I'm still not sure if we were even on a marked route, seeing how we didn't have real maps our entire time in Norway... but we found lots of wild raspberries! Enough said.

Aurland is much more of a town, filled with friendly faces and pretty houses, so we made it our base for the next few days. From Aurland we had another very vertical day hiking 2/3 of the way up the mountain Prest (Note: Norwegian mountains are very small) to a lookout over the Aurlandsfjord.

Always lots of sheep (and flies) to keep us company through the Norwegian woods. and everywhere else.

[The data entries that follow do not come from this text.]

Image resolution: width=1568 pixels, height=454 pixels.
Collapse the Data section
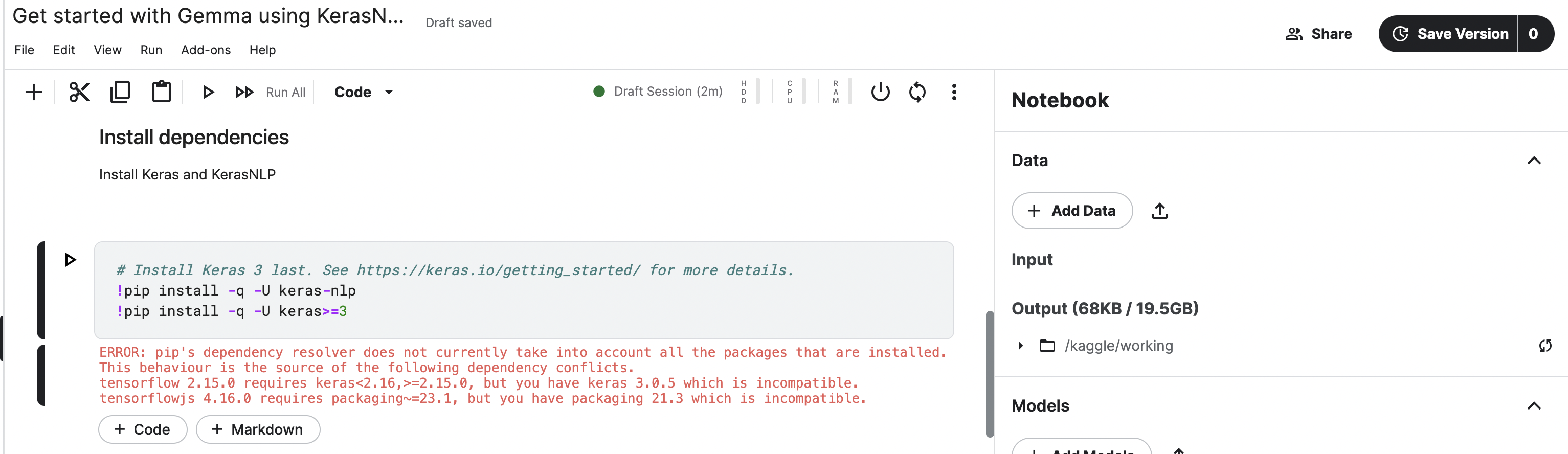point(1534,161)
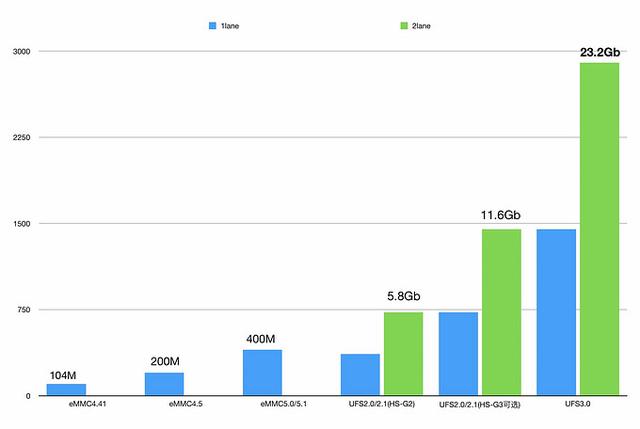The image size is (640, 429).
Task: Click the 23.2Gb data label
Action: [600, 52]
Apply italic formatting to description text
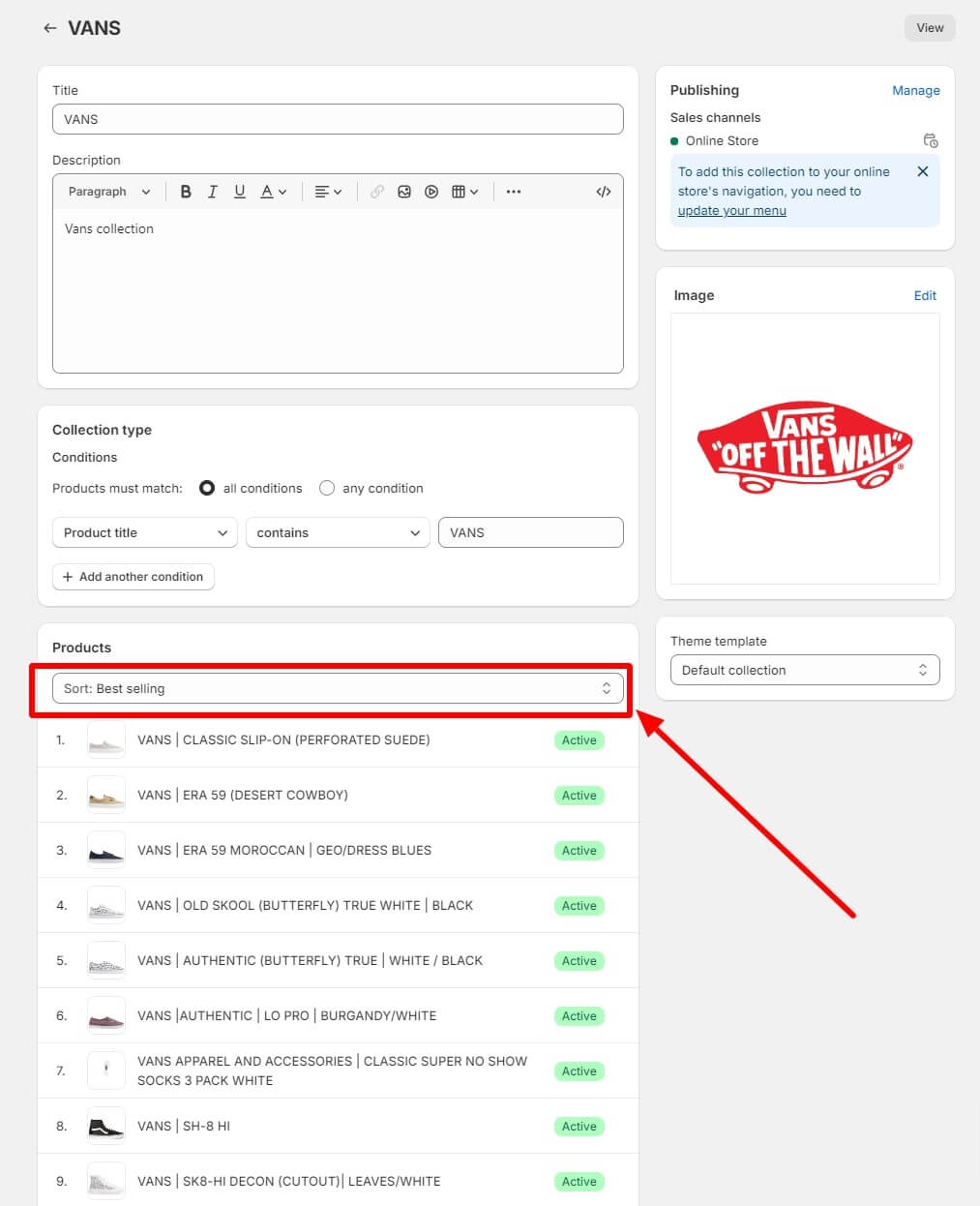The height and width of the screenshot is (1206, 980). (x=213, y=191)
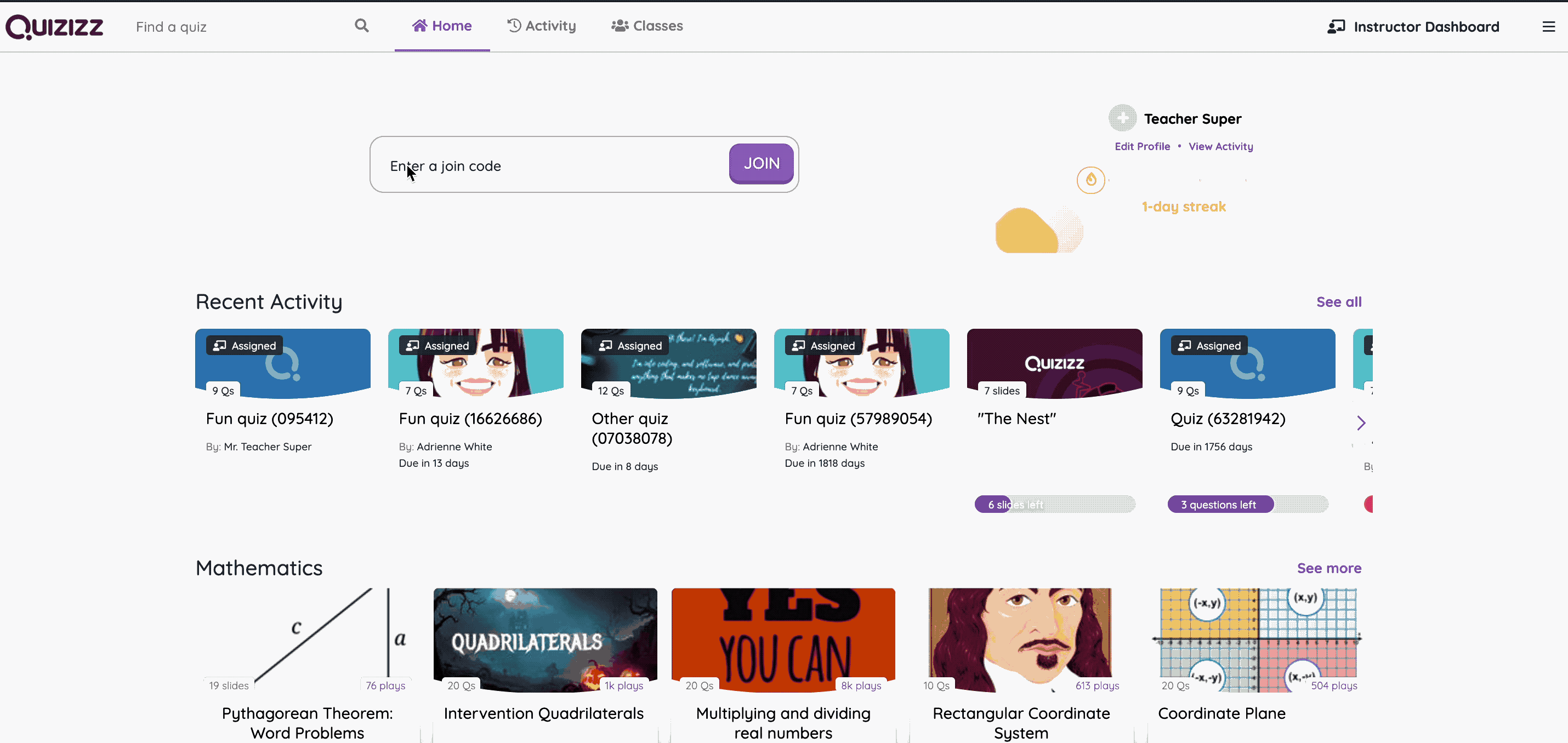Toggle the 1-day streak progress indicator
The width and height of the screenshot is (1568, 743).
1090,180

The Aurlandsfjord, which is really only the tip of the Sognefjord, longest fjord in the world. Doesn't a kayak trip through the fjords sound perfect? One day, a must.

There is also very elegant lookout structure designed by Canadian architectsTodd Saunders & Tommie Wilhelmsen. This picture really doesn't do it justice. For brilliant craftmanship, a feeling of vertigo I could honestly describe as "beautiful" and other reasons, it really must be experienced.

The Norwegian mountains. So much beautiful rock, it reminded me of home.

Monday, July 19, 2010

Girona

Girona is a very pretty little town we stayed in for one night, somewhat in transit between London and Barcelona. It has no beach, which is what usually entices holiday-goers to small Spanish towns, but I highly recommend visiting it nonetheless.

Girona has a lot of other things to offer. For instance, you can walk all along the city's original walls, which rise to give you a ridiculously beautiful panorama of the Catalonian hills.

Interesting Fact: Lance Armstrong lives here. I wonder why...

We happened to arrive during a cultural food fair part of the city's summer festival. There were tents set up under the great cathedral, offering international foods. I had an empanada, which was pretty good, but not quite up to Toronto standards (I miss you, Kensington).

They seem to have the perfect mix of history and modernism going on; the old town has been well-preserved with contemporary (but tasteful) rennovations and is just as lively as the rest of the city (if not moreso).

Lots of pretty architectural details to stumble upon...


Old and new!! In Harmony!! It is possible! Take note, North America.